Nonostante il trambusto, non si capisce d'altronde per quali motivi le compagnie avrebbero dovuto difendere con tenacia dei bassi livelli dei prezzi (in teoria l'unica valida ragione sarebbe il consumatore, ma non sembra essere questo il caso).

La situazione era ormai cambiata rispetto agli anni Cinquanta e Sessanta, quando l'abbondanza di petrolio sul mercato mondiale rendeva inevitabile l'approvazione di bassi prezzi, mettendo ovviamente in conflitto gli interessi delle compagnie con quelli dei Paesi produttori. Ma nel clima degli anni Settanta, il rialzo dei prezzi avvicinava in realtà gli interessi delle due parti, a patto che gli oneri degli aumenti venissero scaricati sui consumatori.

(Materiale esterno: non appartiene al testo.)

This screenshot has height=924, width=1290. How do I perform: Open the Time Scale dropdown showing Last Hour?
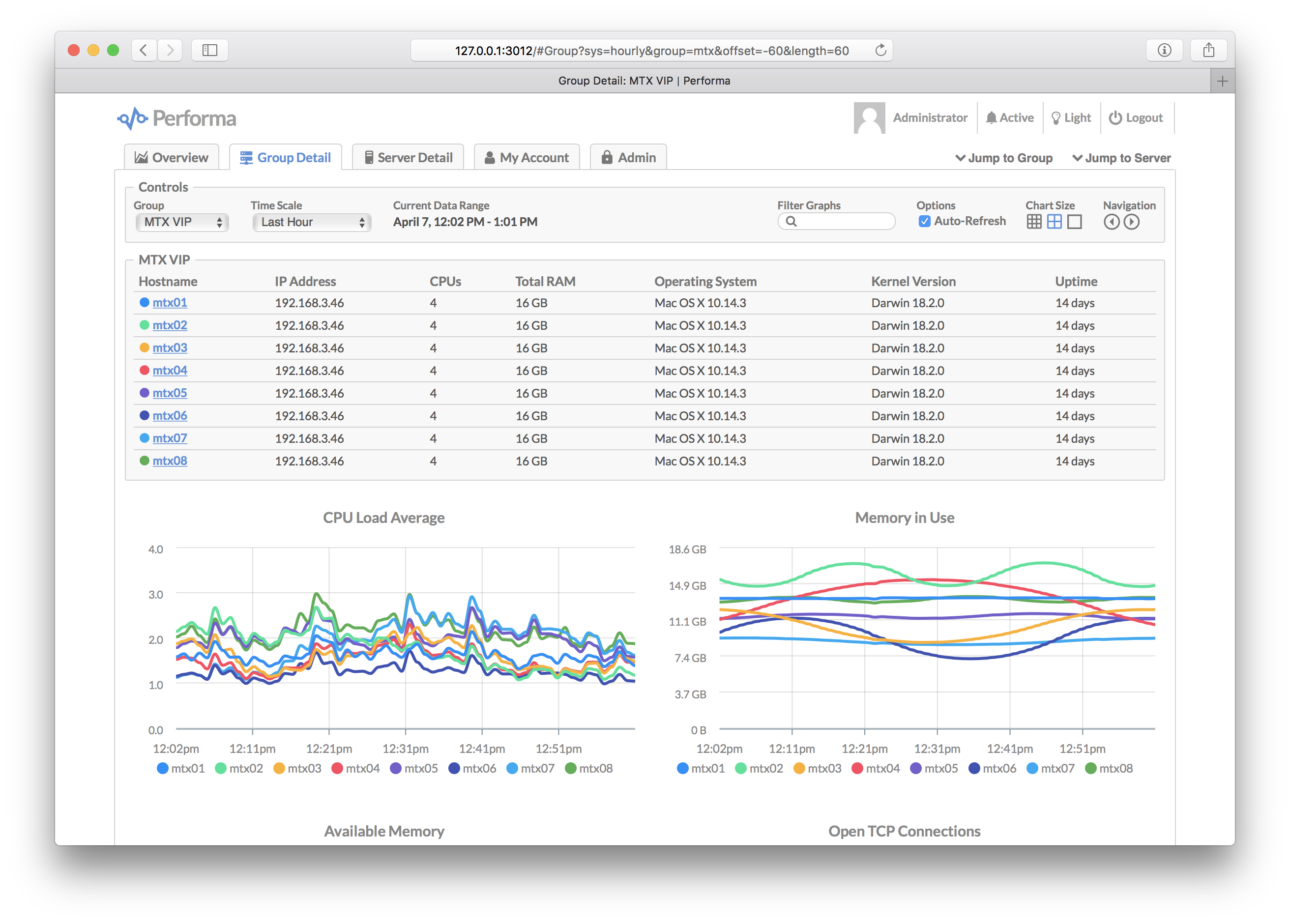(312, 222)
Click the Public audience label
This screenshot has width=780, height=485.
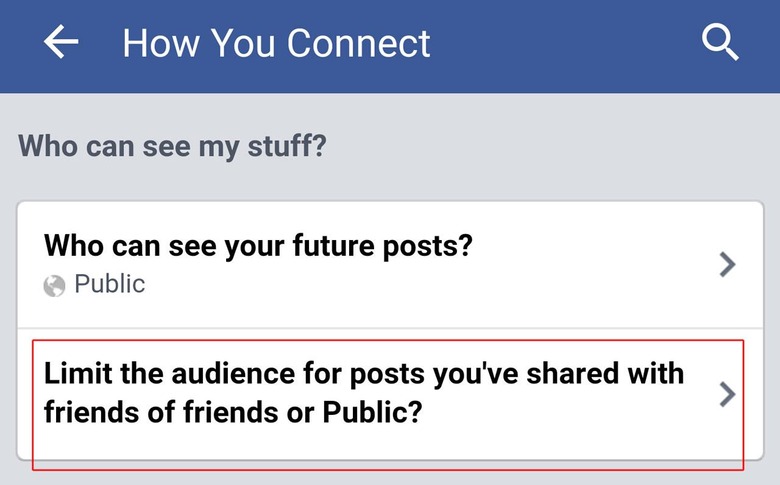coord(109,285)
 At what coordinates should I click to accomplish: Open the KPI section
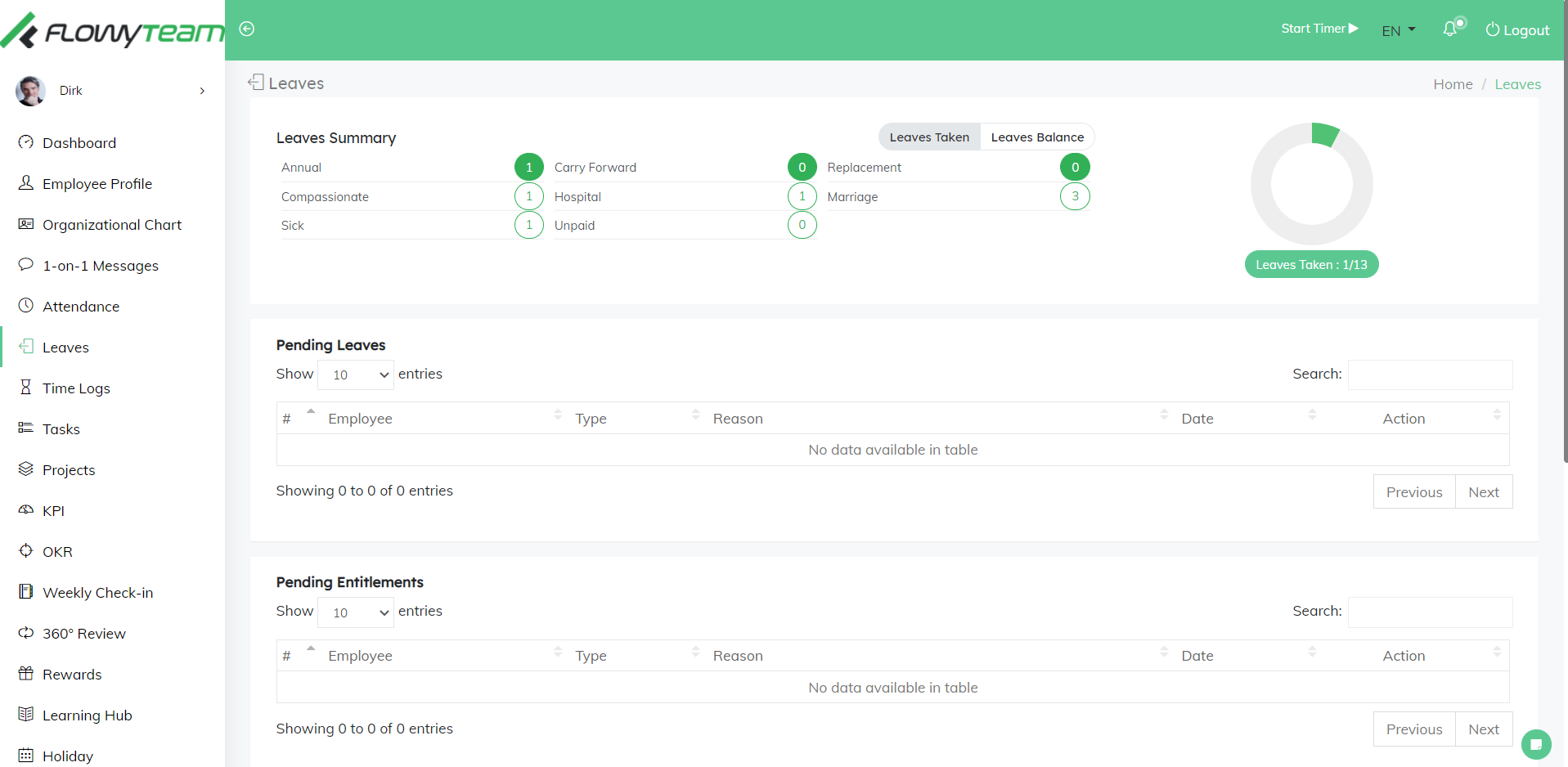[53, 510]
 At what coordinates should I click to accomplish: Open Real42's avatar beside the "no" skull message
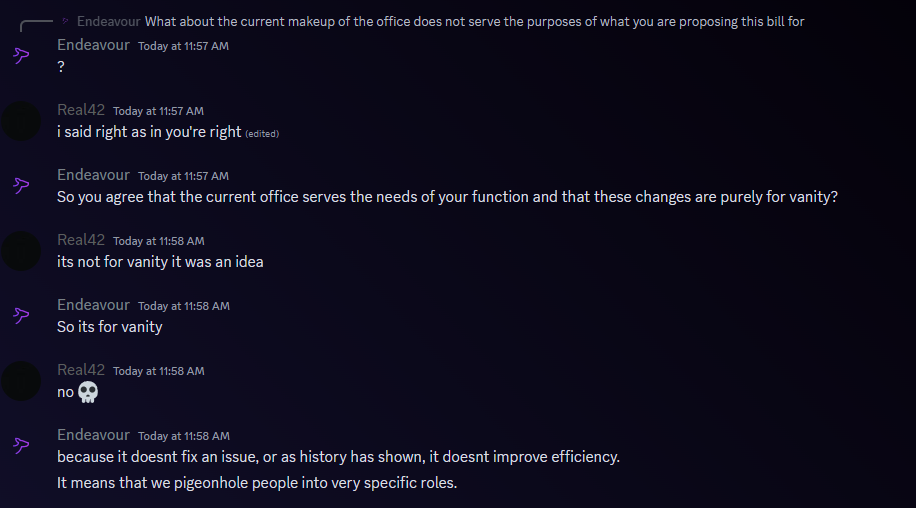(21, 381)
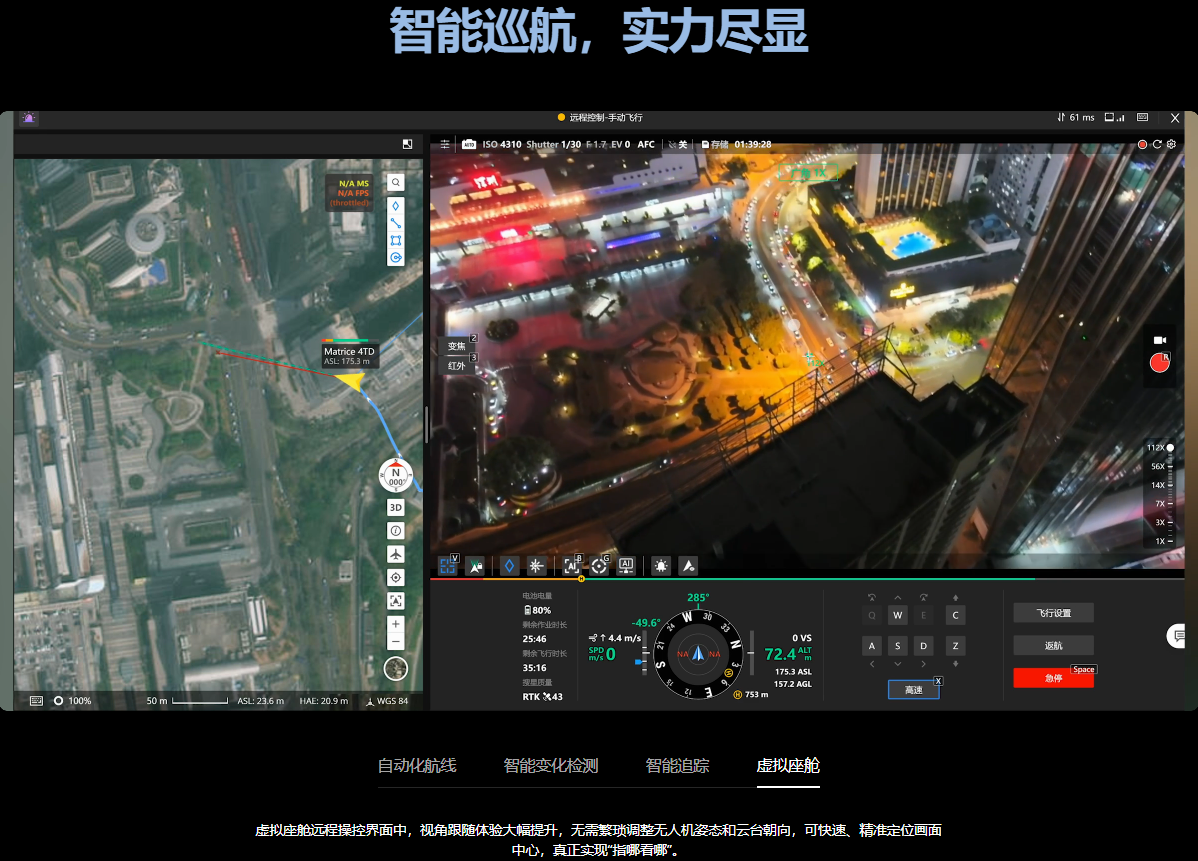Open camera settings gear icon
Viewport: 1198px width, 861px height.
coord(1172,145)
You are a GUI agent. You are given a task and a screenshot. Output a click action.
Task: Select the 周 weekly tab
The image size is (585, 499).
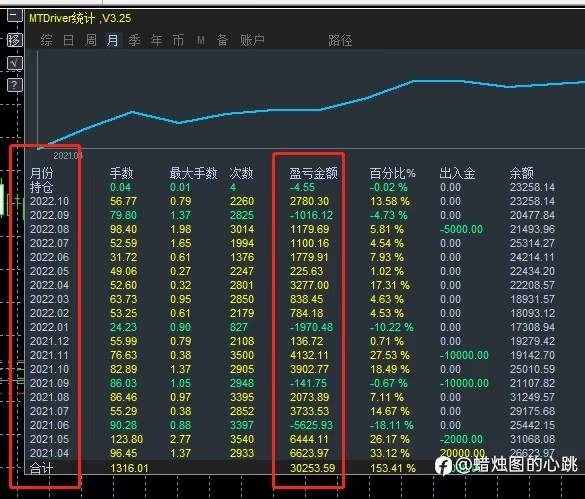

Infatti, malgrado l'apparente terrore di un tragico rialzo del prezzo, i profitti delle compagnie passarono da un aumento dell'1%, tra il 1969 e il 1970, a un 11% nel 1971. Ormai era chiaro: le compagnie avevano preferito accettare un notevole rialzo dei prezzi, evitando di assumersi aggravi di altra natura come arretrati o reinvestimenti in loco, i quali sarebbero stati più difficili da trasferire ai consumatori. In questo modo però le compagnie si ritrovarono in una situazione di “precario equilibrio”, perché (nonostante i maggiori profitti) se da un lato vi erano gli ormai potenti produttori, dall'altro le compagnie non potevano effettivamente permettersi di svendere gli interessi dei consumatori senza rischiare di suscitare una qualche reazione, con il conseguente pericolo di compromettere i loro interessi nei mercati internazionali a favore di compagnie nazionali, o ancora peggio correre il rischio di vedersi imporre dalle autorità pubbliche un certo grado di controllo. Naturalmente l'ipotesi di un maggior coinvolgimento dei governi era sempre stata mal vista così, nonostante i rischi e per contrastare in tutti i modi la necessità di interventi regolatori esterni, piuttosto le compagnie difendevano la legittimità del rialzo dei prezzi, alcuni definendo addirittura l'aumento come “tollerabile” e “in ogni caso inevitabile”21.

Pochi mesi dopo gli accordi di Tripoli e Teheran gli interessi dei Paesi esportatori cambiarono, i quali spostarono la loro attenzione non più sul prezzo bensì sugli assetti proprietari delle società concessionarie, facendo pressioni per volerne far parte.